That sounds logical, if brutal. The trouble is that in making only those working on the shop floor do the exercise, Wal-Mart could be accused of operating one law for its menials and quite another for its boardroom fat-cats. It isn’t only the checkout staff who should be sent out to retrieve trolleys from far corners of the car-park. It’s also the top execs. And not primarily because it would make them trimmer, but because it would instil two qualities that are often absent from the top of corporations and governments. Humility, and a sense of reality.
The Romans had the right idea. They had a feast called Saturnalia when masters became servants and vice versa. Of course the exchange of status was strictly limited. The servants weren’t permitted, for example, to feed their masters to the lions while they were in charge. Even so, it was an exercise that reminded the ruling class of what it was like to be bossed around. And although one hates to give the hierarchy of the Catholic Church any credit for humility or a sense of reality, much the same thing used to happen on the Feast of St Nicolas, December 6. For one topsy-turvy day the bishop would relegate himself to dusting the candlesticks, and the humblest altar boy would be elevated to the bishop’s throne. Of course, they would never elevate an altar girl; that would have been the end of Christendom as they knew it. Nevertheless, by their actions they were issuing a timely memo to themselves that Jesus washed his own disciples’ feet.
Well, we can all think of modern organisations where the bosses make a point of stooping to pick up litter, or occasionally getting coffee for their secretaries, or even manning the customer-complaints line now and then. But not many. And some of those bosses do it only if there are TV cameras or impressionable visitors. My feeling is that it should become standard practice, not least because it would make businesses more efficient. Imagine what would happen if the directors of British Airways had to man the check-in desks over a bank-holiday weekend. Wouldn’t we find that, miraculously, all BA flights were bang on schedule?

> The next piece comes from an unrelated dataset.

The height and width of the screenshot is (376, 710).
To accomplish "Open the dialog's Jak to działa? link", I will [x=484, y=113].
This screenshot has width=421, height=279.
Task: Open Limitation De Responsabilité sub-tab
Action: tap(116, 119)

The main reason, however, is that many big decisions are made today by people who have virtually no contact with those whom their diktats will most affect. Nowhere is that more true than in politics. The Tories, for instance, are on the brink of electing a leader who has done nothing in his adult life except politics and “PR”. And I don’t single out the Boy Dave because he’s more insulated from the real world of work than other politicians, but because he isn’t. He’s par for the course. You would need to go back to the Stuarts to find a time when the country was run by people who had so little experience of the hard graft of ordinary life.
But the disease has spread well beyond Westminster. Schools are run by heads who haven’t taught for years; hospitals by administrators who never go within 50 yards of a patient; railways by management consultants who are chauffeured to work; and banks by millionaires who haven’t the faintest idea of what it feels like to be unable to pay off a £100 overdraft. They have all forgotten, if they ever knew in the first place, the nitty-gritty of their own business. Of course, that has always gone on, to some extent. “Stick close to your desks and never go to sea, and you all may be the Rulers of the Queen’s Navee,” W.S. Gilbert wrote, in sardonic response to the appointment of W. H. Smith as First Lord of the Admiralty in 1877. But now, I reckon, it’s everywhere.
Perhaps in our specialised world the old army maxim — lead by example — is no longer always possible or desirable. I wouldn’t actually want a management consultant driving my train; it would take him ten years and a £10 million report to decide whether to apply the brakes at Euston. But since the Blair buzzword of the week is “respect”, I think that those who wield power in 21st-century Britain might profitably ask themselves why, on the whole, they command so little of that precious commodity from the public. The answer is that they are so rarely seen at the coalface, shovel in hand.
I reckon Wal-Mart’s executives would learn more about themselves, their business and human nature from a day manning their own checkouts than from three years at business school. I wonder if any of them will be humble enough to give it a go.
Parent power isn't the answer
Talking of leaders being adrift from reality brings us to Blair’s new rescue-plan for schools, which seems to boil down to promising more power to parents. For heaven’s sake, man, get a grip! When it comes to failing schools, parents aren’t the solution. They are the problem. It’s because so many parents allow their kids to run riot at home and on the streets that teachers now find it impossible to instil any discipline in the classroom. Putting parents in charge of schools would be a little like putting cyclists in charge of traffic lights.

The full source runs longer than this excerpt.